Tuesday, April 08, 2014

Parents Must Be Vigilant in Monitoring Children's Media Use.

This is an abstract from the most recent issue of JAMA Pediatrics.

Children spend more time with electronic media than they do in any other activity, aside from sleep. Many of the negative effects that stem from media exposure may be reduced by parental monitoring of children's media use; however, there lacks a clear understanding of the mechanisms and extent of these protective effects.

The objective of this study was t
o determine the prospective effects of parental monitoring of children’s media on physical, social, and academic outcomes.

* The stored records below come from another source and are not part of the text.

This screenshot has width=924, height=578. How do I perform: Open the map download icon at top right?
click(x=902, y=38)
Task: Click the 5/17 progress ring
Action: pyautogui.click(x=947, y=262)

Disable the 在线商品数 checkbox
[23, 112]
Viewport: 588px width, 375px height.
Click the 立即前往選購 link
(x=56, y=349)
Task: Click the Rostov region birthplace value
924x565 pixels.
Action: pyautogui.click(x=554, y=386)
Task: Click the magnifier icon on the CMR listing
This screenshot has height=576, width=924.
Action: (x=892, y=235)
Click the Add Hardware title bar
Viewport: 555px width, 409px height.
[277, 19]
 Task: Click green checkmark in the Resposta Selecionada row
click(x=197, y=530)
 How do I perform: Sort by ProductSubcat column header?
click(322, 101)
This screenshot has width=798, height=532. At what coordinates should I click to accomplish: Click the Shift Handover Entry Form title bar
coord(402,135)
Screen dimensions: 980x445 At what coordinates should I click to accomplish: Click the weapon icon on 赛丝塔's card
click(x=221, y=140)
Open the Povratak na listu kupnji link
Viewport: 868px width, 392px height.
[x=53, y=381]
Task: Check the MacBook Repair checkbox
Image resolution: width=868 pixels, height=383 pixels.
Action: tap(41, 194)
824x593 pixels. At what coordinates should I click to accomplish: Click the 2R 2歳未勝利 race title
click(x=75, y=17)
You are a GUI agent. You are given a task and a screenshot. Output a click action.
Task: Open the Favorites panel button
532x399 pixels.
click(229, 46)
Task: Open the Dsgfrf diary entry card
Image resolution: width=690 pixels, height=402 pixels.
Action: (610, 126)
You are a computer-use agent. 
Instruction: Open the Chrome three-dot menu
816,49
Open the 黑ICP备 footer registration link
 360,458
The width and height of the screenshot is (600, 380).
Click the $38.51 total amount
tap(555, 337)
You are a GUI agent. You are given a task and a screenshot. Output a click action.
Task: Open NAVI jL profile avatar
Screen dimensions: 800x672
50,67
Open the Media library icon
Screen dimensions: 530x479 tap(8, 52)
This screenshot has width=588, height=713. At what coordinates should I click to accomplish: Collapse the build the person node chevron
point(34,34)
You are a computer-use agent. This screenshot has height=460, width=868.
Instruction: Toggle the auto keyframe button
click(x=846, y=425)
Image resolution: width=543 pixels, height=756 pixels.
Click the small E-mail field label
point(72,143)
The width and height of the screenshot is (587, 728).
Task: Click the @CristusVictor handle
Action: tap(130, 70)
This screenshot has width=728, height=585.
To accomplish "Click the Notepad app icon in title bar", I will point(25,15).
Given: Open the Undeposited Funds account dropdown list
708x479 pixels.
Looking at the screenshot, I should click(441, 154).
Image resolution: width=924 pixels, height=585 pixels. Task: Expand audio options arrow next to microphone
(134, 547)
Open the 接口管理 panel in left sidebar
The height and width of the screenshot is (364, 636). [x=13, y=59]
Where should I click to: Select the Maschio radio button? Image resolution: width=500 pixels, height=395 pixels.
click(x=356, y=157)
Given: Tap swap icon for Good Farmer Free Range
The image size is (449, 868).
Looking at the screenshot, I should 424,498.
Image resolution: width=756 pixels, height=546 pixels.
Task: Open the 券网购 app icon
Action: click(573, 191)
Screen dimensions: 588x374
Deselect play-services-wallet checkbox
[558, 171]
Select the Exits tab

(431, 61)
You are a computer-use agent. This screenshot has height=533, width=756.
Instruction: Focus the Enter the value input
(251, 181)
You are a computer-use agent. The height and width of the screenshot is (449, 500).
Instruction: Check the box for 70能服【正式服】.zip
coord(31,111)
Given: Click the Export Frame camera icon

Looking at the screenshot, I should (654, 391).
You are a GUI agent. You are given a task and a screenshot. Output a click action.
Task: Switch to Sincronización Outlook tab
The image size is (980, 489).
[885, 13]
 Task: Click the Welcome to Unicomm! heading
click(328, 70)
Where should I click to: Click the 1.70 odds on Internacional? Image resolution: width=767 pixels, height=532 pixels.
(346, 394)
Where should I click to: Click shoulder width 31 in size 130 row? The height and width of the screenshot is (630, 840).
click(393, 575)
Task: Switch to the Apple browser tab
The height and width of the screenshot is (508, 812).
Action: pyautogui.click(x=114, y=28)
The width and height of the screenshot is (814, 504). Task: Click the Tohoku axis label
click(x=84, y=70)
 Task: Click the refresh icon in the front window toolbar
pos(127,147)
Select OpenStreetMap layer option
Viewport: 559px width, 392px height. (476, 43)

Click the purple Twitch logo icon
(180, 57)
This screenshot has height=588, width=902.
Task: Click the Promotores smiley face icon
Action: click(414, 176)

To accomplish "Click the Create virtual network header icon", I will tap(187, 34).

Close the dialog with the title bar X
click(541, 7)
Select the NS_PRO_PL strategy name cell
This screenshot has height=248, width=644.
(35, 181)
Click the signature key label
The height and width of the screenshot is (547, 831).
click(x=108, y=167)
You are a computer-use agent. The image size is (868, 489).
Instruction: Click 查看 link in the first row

Data were collected by in-home and in-school surveys in 2 communities in Iowa and Minnesota, where 1323 third, fourth, and fifth grade students participated. A primary caregiver and teachers also provided data about the student. Body mass index, average weekly sleep, school performance, prosocial behavior, and aggressive behavior were tabulated.

The results revealed that parental monitoring of children’s media influences children’s sleep, school performance, and prosocial and aggressive behaviors and that these effects are mediated through total screen time and exposure to media violence.

In conclusion, this study shows that parental monitoring of media has protective effects on a wide variety of academic, social, and physical child outcomes. Health professionals are uniquely positioned to provide scientifically based recommendations to families; encouraging parents to monitor children’s media carefully can have a wide range of health benefits for children.